It is no secret that rising temperatures caused by human activity pose a risk to coffee bean production. Nevertheless, an expert in ecology named Jarrod Kath and a researcher on climate change named Scott Power, both affiliated with the University of Southern Queensland in Australia, say that the critical threshold for severely reduced coffee crops is very soon approaching.
In previous studies, researchers focused on analyzing how temperature and rainfall shifts affected coffee crop yields. According to the study’s findings, it is more important to investigate the connection to the so-called vapor pressure deficit. This is the difference between the maximum and effective pressure of water vapor in the air. The maximum vapor pressure determines the saturation point of the air. A large vapor pressure deficit causes a significant amount of water to be drawn out of plants on hot, dry days. This phenomenon, which can be equated to the drying out and cracking of the lips, occurs when there is a high vapor pressure deficit.
The researchers gathered information on climate and production from the primary producing countries of Arabica coffee, one of the world’s top two types of coffee. They discovered that when the vapor pressure deficit reached a threshold value of 0.82 kilopascals, there was a considerable decline in the yields the plants produced. After that time, yields start to fall much more quickly, reaching half of the long-term average.
Today, the crucial threshold was breached in Kenya, Mexico, and Tanzania. If the current trend of global warming continues, there is a good chance that yields will fall in other key producing countries as well. According to the findings of the two researchers, if average temperatures rise by more than two degrees, a number of countries that together account for 81% of the world’s supply are likely to cross the threshold. These countries include Peru, Honduras, Venezuela, Ethiopia, Nicaragua, Colombia, and Brazil.
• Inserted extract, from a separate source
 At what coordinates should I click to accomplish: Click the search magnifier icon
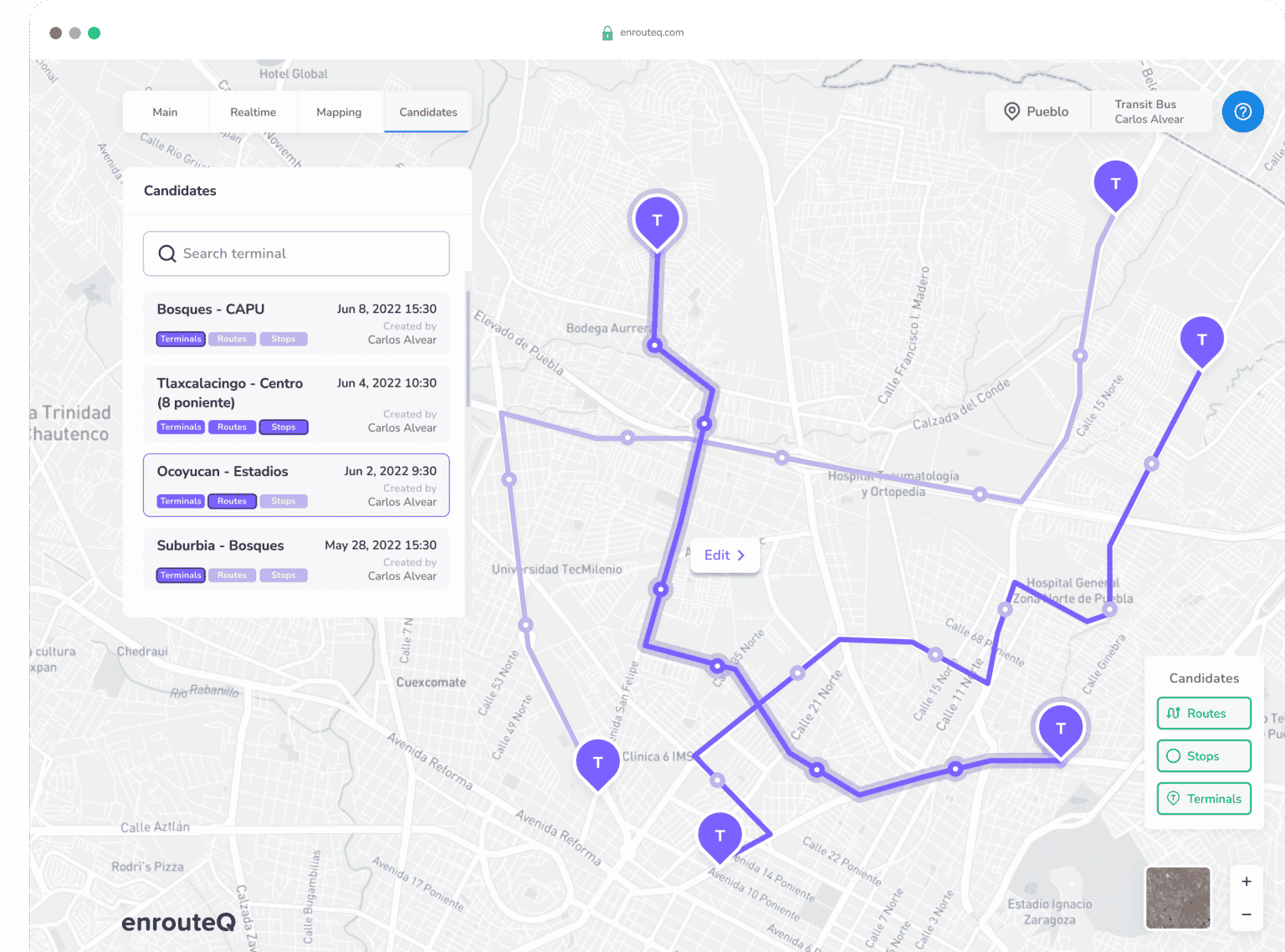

According to Kath and Power, there is some evidence that irrigation and switching to different types of coffee can bring some help. They claim that limiting the increase in average world temperature to less than two degrees Celsius is the most effective strategy to protect the economic security of millions of coffee farmers in sensitive areas. About 125 million people’s livelihoods depend on the production of coffee on a global scale.
The International Coffee Organization (ICO), an industry body that includes both countries that produce coffee and countries that consume coffee, estimates that a total of 167.2 million bags of coffee beans were produced during the 2021-2022 season, which is a decrease of 2.1 percent when compared to the production during the previous season. The total number of bags consumed worldwide increased by 3.3 percent to 170.3 million. Vanusia Nogueira, director of ICO, described climate change as the most significant threat that the industry is currently experiencing.